--- About this task ---
Report, from the records below, every line where the word "page" appears.
======== Data to examine ========
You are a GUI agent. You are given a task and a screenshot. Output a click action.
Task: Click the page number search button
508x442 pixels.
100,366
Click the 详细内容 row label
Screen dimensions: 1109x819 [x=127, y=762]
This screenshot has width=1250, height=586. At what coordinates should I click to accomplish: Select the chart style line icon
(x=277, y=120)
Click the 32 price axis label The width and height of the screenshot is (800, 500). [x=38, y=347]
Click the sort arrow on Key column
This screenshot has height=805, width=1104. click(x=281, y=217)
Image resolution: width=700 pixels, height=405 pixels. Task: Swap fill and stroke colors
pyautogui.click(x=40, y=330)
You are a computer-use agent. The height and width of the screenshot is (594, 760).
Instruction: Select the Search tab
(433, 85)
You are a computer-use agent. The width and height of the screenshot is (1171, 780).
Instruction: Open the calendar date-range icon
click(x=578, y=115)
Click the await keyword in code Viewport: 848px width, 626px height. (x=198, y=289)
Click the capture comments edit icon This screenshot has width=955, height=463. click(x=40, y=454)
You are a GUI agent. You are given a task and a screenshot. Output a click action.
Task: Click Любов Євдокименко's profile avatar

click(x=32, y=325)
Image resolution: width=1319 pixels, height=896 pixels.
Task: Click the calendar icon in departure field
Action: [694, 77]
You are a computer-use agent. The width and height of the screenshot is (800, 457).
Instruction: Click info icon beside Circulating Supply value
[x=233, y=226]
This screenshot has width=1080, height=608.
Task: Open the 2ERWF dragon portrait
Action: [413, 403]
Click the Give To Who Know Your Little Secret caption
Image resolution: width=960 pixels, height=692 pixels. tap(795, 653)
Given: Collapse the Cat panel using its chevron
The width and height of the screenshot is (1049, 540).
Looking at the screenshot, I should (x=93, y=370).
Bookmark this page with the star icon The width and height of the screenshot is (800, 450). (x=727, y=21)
========
--- Task solution ---
Task: Click the page number search button
Bookmark this page with the star icon The width and height of the screenshot is (800, 450). (x=727, y=21)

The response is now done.